INSTRUCTIONS FOR THE TASK - Copy out, exactly, the first line of the entries below and every line after it through the one containing "Given: Click the 确认 confirm button".

STUDY MATERIAL -
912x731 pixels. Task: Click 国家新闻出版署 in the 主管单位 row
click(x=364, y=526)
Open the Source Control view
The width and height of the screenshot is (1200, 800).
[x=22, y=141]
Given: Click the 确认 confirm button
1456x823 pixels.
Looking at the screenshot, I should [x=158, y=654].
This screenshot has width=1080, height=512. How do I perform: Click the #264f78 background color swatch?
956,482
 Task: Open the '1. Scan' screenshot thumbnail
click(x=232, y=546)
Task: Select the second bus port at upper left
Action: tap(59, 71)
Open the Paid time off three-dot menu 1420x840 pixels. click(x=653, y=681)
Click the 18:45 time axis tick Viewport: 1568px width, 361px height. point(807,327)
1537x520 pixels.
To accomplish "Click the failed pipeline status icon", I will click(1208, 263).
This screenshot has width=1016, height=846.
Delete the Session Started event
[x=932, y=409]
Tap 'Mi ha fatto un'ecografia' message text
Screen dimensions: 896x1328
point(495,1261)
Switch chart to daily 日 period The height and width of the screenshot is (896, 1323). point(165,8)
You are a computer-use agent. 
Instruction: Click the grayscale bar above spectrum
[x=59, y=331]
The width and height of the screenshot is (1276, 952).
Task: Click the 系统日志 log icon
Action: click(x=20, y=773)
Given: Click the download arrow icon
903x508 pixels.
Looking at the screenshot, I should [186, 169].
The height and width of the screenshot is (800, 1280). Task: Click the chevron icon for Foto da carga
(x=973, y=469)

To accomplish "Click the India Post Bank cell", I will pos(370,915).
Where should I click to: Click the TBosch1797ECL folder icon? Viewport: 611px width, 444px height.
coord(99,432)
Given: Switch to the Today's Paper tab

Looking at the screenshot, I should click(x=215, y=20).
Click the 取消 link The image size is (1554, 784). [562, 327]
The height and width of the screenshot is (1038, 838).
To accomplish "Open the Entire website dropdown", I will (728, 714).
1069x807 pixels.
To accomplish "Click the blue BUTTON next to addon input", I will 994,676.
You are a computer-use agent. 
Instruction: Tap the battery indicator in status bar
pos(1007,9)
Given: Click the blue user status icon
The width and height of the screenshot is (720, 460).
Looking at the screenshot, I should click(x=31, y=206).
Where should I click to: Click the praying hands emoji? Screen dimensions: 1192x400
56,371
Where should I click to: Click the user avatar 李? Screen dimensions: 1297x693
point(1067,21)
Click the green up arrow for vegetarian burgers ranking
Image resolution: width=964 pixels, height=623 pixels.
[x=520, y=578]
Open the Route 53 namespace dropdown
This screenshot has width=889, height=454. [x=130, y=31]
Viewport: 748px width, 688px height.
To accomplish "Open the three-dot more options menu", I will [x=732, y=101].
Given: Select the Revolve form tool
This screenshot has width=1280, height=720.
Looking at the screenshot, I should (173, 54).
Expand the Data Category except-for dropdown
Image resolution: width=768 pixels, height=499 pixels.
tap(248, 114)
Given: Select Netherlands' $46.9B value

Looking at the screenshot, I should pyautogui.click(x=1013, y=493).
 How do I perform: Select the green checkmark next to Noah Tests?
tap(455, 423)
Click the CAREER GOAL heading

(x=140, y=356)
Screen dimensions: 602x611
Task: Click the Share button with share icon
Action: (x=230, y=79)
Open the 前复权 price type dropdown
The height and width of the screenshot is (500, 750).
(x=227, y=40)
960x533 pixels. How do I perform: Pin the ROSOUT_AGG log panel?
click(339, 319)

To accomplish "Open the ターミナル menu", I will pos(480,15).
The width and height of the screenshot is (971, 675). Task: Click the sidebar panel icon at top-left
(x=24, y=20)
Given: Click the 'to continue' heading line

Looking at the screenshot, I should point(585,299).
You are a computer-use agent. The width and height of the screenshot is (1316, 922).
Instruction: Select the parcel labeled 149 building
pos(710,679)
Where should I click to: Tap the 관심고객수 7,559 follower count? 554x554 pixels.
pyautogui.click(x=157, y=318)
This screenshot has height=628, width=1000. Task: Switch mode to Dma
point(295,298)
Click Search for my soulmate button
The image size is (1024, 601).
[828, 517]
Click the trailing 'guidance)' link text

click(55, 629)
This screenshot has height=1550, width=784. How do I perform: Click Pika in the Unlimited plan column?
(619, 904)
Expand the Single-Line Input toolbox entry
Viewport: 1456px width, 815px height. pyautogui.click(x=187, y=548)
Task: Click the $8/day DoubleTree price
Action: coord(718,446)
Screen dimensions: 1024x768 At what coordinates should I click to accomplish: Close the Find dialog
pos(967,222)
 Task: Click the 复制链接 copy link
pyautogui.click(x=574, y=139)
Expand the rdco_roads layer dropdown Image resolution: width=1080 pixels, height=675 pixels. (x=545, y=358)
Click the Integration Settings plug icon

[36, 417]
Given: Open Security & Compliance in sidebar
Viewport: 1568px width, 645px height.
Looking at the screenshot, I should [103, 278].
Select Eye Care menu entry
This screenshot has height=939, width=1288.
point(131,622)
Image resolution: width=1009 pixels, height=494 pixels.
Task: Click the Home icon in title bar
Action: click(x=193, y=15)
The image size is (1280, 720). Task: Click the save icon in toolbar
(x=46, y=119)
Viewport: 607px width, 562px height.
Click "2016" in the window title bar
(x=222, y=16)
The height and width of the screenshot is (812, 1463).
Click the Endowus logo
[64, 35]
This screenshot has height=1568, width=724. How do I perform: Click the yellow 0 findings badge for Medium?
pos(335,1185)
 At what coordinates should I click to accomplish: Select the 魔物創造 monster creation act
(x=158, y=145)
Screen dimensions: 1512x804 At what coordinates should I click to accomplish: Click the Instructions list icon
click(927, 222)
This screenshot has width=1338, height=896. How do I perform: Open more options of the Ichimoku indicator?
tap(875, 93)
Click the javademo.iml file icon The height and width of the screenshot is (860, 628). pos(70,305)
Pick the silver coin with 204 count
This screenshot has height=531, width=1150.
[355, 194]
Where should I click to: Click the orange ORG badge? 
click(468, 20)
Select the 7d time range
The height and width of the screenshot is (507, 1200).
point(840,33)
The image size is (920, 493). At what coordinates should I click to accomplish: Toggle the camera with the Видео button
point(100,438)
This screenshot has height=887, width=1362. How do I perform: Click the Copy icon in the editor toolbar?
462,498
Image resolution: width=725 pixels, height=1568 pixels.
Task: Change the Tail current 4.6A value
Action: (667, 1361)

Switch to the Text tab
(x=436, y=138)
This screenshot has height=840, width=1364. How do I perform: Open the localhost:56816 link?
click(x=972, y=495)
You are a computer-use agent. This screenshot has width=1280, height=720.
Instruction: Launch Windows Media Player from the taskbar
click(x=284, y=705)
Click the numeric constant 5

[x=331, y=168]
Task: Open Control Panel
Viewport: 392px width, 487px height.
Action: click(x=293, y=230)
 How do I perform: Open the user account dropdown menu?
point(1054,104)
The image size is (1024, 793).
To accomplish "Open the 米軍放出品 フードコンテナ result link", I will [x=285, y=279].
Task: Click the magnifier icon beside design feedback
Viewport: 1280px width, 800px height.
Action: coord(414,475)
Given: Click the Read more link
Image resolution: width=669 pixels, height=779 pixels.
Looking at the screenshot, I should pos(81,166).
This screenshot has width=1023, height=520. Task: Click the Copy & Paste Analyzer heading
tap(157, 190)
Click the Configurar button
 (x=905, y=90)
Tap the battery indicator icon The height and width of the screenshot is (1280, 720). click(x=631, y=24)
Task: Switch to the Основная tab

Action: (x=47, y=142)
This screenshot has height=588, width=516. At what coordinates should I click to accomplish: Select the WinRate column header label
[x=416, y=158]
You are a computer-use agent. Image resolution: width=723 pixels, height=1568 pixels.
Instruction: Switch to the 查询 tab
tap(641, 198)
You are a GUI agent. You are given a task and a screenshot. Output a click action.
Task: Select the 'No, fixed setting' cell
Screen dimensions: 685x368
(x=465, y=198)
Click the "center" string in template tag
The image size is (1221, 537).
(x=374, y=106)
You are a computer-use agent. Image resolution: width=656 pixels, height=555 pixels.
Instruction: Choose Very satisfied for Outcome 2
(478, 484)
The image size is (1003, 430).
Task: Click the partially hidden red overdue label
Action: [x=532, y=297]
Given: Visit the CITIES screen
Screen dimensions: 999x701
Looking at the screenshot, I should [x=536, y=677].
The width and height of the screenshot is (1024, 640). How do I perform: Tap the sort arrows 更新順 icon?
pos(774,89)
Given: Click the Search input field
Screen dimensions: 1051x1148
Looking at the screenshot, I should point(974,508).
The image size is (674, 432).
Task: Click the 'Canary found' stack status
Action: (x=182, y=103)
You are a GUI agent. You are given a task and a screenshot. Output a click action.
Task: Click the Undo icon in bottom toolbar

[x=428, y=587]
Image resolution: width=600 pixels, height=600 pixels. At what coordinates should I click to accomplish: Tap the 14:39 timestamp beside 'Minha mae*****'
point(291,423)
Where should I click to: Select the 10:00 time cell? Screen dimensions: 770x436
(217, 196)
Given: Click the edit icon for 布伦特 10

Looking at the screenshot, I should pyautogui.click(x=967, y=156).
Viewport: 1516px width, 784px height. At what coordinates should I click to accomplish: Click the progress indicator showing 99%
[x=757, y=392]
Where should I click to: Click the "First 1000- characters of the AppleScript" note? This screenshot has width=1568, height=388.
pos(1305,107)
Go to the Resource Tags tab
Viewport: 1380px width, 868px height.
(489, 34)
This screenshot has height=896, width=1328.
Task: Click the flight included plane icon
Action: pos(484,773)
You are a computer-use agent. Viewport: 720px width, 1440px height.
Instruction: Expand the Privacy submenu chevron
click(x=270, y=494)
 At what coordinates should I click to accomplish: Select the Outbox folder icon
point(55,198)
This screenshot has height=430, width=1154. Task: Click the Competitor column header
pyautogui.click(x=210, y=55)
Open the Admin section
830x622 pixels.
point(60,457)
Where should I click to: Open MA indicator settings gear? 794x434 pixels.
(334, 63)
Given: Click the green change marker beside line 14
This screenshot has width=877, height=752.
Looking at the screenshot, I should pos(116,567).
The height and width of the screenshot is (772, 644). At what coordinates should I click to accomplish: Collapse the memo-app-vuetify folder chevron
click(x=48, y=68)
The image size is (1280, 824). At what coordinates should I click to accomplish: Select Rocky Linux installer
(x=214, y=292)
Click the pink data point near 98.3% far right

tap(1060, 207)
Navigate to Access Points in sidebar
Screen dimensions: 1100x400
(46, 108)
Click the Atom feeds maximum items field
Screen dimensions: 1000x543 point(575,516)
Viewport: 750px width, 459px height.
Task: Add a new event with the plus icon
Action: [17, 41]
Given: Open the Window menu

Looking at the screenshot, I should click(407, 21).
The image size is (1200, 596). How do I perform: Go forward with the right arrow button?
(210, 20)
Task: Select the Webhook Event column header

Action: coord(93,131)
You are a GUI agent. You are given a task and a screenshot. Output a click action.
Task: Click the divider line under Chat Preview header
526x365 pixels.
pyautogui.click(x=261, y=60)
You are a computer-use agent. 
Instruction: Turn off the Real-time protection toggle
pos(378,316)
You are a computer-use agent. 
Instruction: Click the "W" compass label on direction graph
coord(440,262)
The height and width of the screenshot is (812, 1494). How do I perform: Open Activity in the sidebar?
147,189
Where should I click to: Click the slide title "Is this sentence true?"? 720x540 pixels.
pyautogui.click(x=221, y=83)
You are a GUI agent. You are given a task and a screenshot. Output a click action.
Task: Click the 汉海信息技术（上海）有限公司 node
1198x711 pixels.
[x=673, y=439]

ANSWER TO THIS PROBLEM -
912x731 pixels. Task: Click 国家新闻出版署 in the 主管单位 row
click(x=364, y=526)
Open the Source Control view
The width and height of the screenshot is (1200, 800).
[x=22, y=141]
Given: Click the 确认 confirm button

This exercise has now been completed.